A seguito di morsicatura od aggressione i Servizi Veterinari sono tenuti
ad attivare un percorso mirato all'accertamento delle condizioni psicofisiche
dell'animale e della corretta gestione da parte del proprietario. I Servizi
Veterinari, nel caso di rilevazione di rischio potenziale elevato, in base alla
gravità delle eventuali lesioni provocate a persone, animali o cose,
stabiliscono le misure di prevenzione e la necessità di un intervento
terapeutico comportamentale da parte di medici veterinari esperti in
comportamento animale. I Servizi Veterinari devono tenere un registro
aggiornato dei cani a rischio potenziale elevato di aggressività.

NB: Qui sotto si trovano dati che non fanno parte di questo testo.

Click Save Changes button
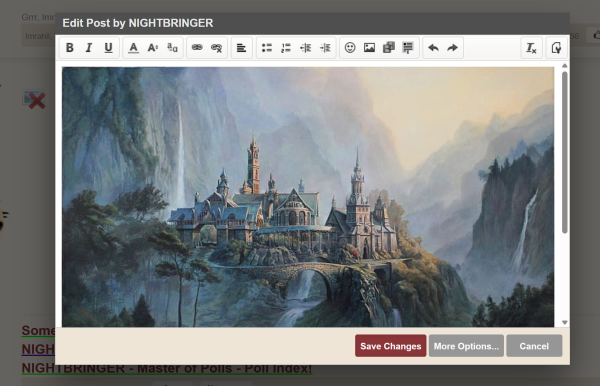Image resolution: width=600 pixels, height=386 pixels. tap(390, 346)
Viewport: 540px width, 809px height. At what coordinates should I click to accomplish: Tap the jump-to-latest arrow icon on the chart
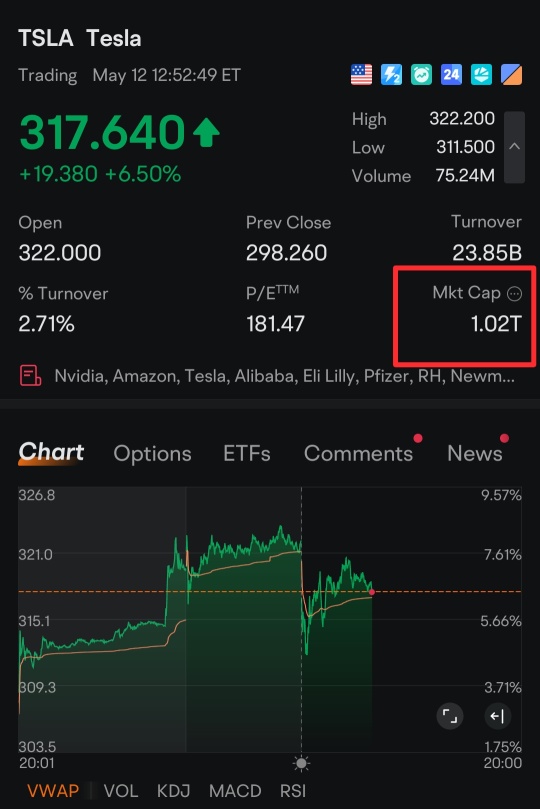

Divieti Sono vietati: l'addestramento di cani che ne esalti
l'aggressività; qualsiasi operazione di selezione o di incrocio di cani con lo
scopo di svilupparne l'aggressività; la sottoposizione di cani a doping; gli
interventi chirurgici destinati a modificare la morfologia di un cane o non
finalizzati a scopi curativi, con particolare riferimento a: 1) recisione
delle corde vocali; 2) taglio delle orecchie; 3) taglio della
coda, fatta eccezione per i cani appartenenti alle razze canine
riconosciute alla F.C.I. con caudotomia prevista dallo standard, sino
all'emanazione di una legge di divieto generale specifica in materia. Il taglio
della coda, ove consentito, deve essere eseguito e certificato da un medico
veterinario, entro la prima settimana di vita dell'animale. Gli interventi
chirurgici su corde vocali, orecchie e coda sono consentiti esclusivamente con
finalità curative e con modalità conservative certificate da un medico
veterinario. Il certificato veterinario segue l'animale e deve essere presentato
ogniqualvolta richiesto dalle autorità competenti.Gli interventi chirurgici
effettuati in violazione di quanto disposto dall'ordinanza sono da considerarsi
maltrattamento animale ai sensi dell'articolo 544 ter del codice penale.